» **Alıştırma**
Konteyner kentlerle ilgili haberde "KONTEYNER KENTLERDEKİ AMAÇ" ile başlayıp "son vermesini istiyoruz." ifadesine kadar uzanan bölümü olduğu gibi yazın.

» **Sayfa alıntısı**
╔══

ARGUVAN HABER

KONTEYNER KENTLERDEKİ AMAÇ ALEVİ ASİMİLASYONU MU

DÜNYA

AKP hükümetinin, gerek sinsi yöntemlerle yeni göç dalgaları tetikleyerek, gerek tepeden inme İslamlaştırma/muhafazakarlaştırma politikalarıyla açıktan asimile ederek Anadolu’yu Alevisizleştirme çabalarını kabul edilemez buluyor ve şiddetle kınıyoruz. Hükümetten Alevileri hedef alan tüm mezhepçi ve asimilasyoncu politikalarına bir an önce son vermesini istiyoruz.

"Hükümetten Alevileri hedef alan tüm mezhepçi ve asimilasyoncu politikalarına bir an önce son vermesini istiyoruz"

╚══

» **Bir veri dosyasının parçası**

╔══

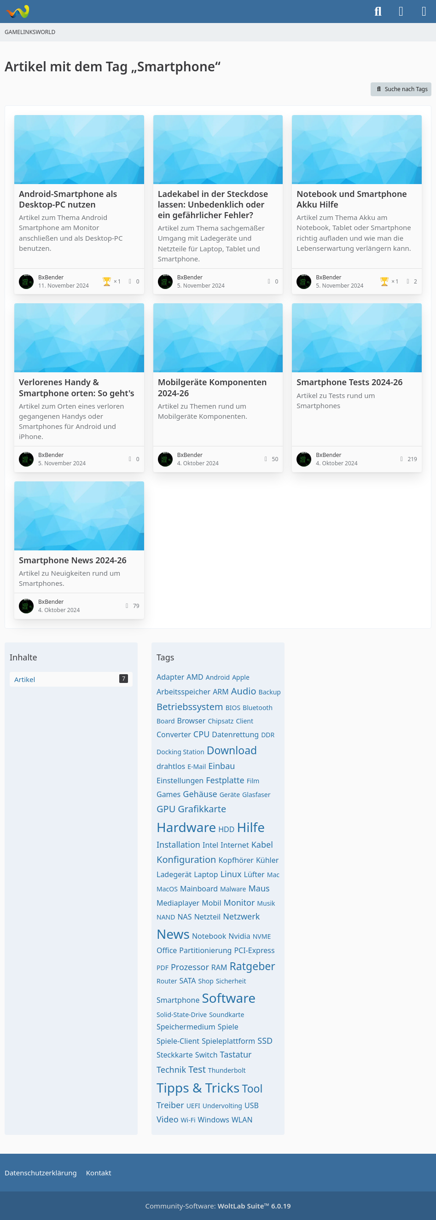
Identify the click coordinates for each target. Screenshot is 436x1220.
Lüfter (254, 874)
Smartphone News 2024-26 (73, 560)
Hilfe (251, 827)
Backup (270, 692)
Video (168, 1119)
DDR (267, 734)
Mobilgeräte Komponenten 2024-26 (212, 387)
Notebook (209, 936)
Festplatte (225, 780)
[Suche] (378, 11)
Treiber (170, 1104)
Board (166, 721)
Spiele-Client (178, 1041)
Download (232, 750)
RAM (219, 967)
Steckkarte (175, 1055)
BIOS (233, 707)
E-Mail (196, 766)
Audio (243, 691)
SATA (188, 981)
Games (168, 794)
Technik (171, 1069)
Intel (210, 845)
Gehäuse (200, 793)
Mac (273, 874)
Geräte (230, 794)
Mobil (211, 903)
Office (167, 950)
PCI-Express (254, 950)
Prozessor (190, 966)
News (173, 933)
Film (253, 780)
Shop (205, 981)
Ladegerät (174, 874)
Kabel (262, 844)
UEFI (193, 1105)
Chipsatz (220, 721)
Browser (191, 721)
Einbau (221, 765)
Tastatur (236, 1054)
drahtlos (171, 766)
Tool (252, 1088)
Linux (231, 873)
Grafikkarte (202, 809)
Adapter (170, 677)
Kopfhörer (235, 860)
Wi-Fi (188, 1120)
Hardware (186, 827)
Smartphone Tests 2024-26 (349, 381)
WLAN (242, 1120)
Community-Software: (218, 1205)
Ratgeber (252, 966)
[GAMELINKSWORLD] (17, 11)
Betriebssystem (190, 706)
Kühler (267, 860)
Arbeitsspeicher (183, 692)
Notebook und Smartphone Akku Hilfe (351, 199)
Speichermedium (186, 1027)
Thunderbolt (227, 1070)
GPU (166, 809)
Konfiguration (186, 859)
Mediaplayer (178, 903)
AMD (194, 677)
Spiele (228, 1027)
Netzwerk (241, 916)
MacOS (167, 889)
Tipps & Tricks (198, 1087)
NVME (262, 936)
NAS (184, 917)
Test (197, 1069)
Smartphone (178, 1000)
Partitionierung (205, 950)
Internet (235, 845)
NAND (166, 917)
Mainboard (199, 889)
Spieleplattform (228, 1041)
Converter (174, 734)
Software (229, 997)
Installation (178, 844)
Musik (266, 903)
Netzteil (207, 917)
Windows (213, 1120)
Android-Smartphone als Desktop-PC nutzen (68, 199)
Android (218, 677)
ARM (221, 692)
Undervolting (222, 1105)
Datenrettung (235, 734)
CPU (201, 734)
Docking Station (180, 751)
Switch (206, 1055)
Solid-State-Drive (182, 1014)
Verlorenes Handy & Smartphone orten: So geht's (76, 387)
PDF (163, 967)
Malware (233, 889)
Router (167, 981)
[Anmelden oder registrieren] (401, 11)
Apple (241, 677)
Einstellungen (180, 780)
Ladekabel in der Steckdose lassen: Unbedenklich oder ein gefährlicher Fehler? (213, 204)
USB (251, 1105)
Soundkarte (226, 1014)
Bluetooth (258, 707)
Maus (258, 888)
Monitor (239, 902)
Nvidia (239, 936)
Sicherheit (231, 981)
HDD (226, 829)
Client (244, 721)
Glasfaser (256, 794)
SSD (265, 1040)
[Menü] (424, 11)
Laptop (206, 874)
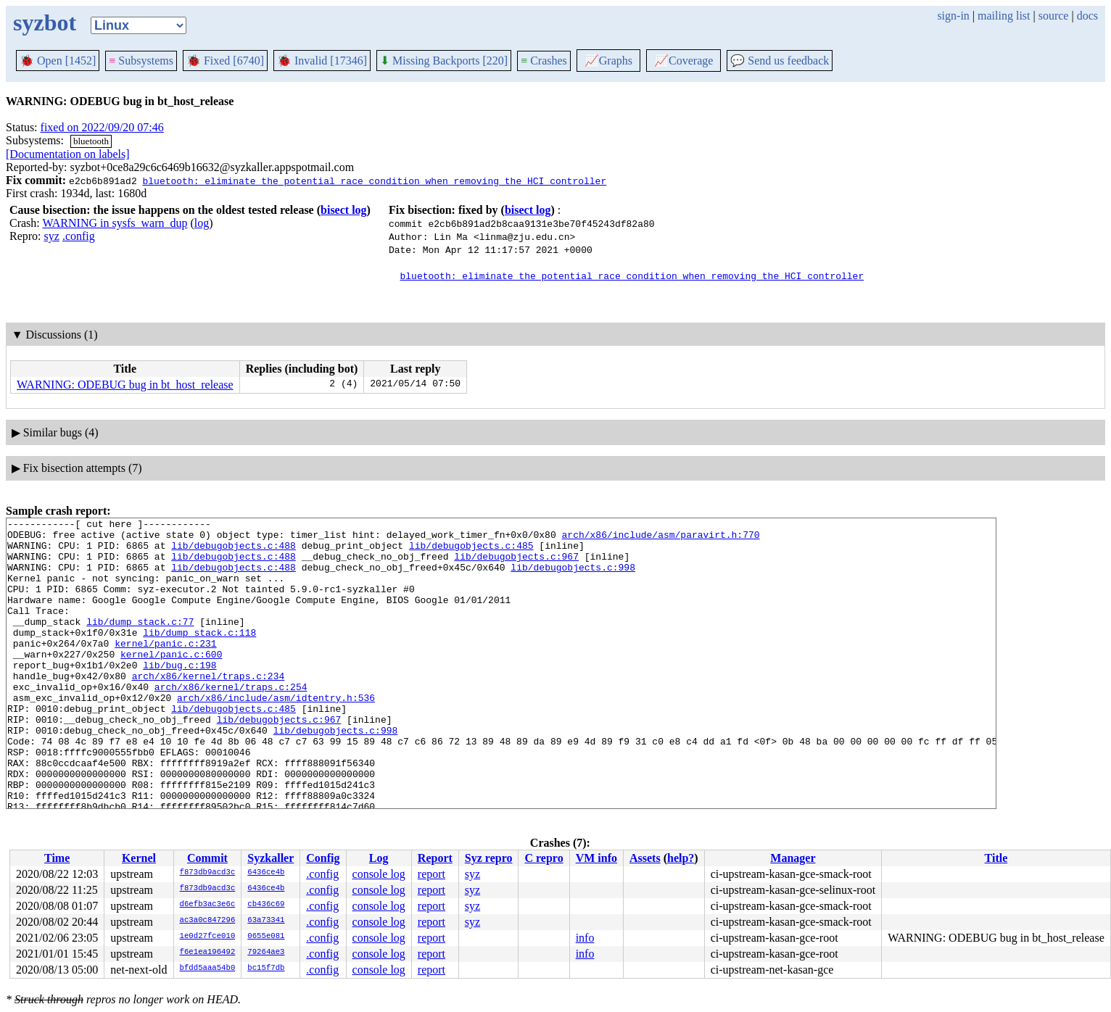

╚══

» **Görev çıktısı**
KONTEYNER KENTLERDEKİ AMAÇ ALEVİ ASİMİLASYONU MU

DÜNYA

AKP hükümetinin, gerek sinsi yöntemlerle yeni göç dalgaları tetikleyerek, gerek tepeden inme İslamlaştırma/muhafazakarlaştırma politikalarıyla açıktan asimile ederek Anadolu’yu Alevisizleştirme çabalarını kabul edilemez buluyor ve şiddetle kınıyoruz. Hükümetten Alevileri hedef alan tüm mezhepçi ve asimilasyoncu politikalarına bir an önce son vermesini istiyoruz.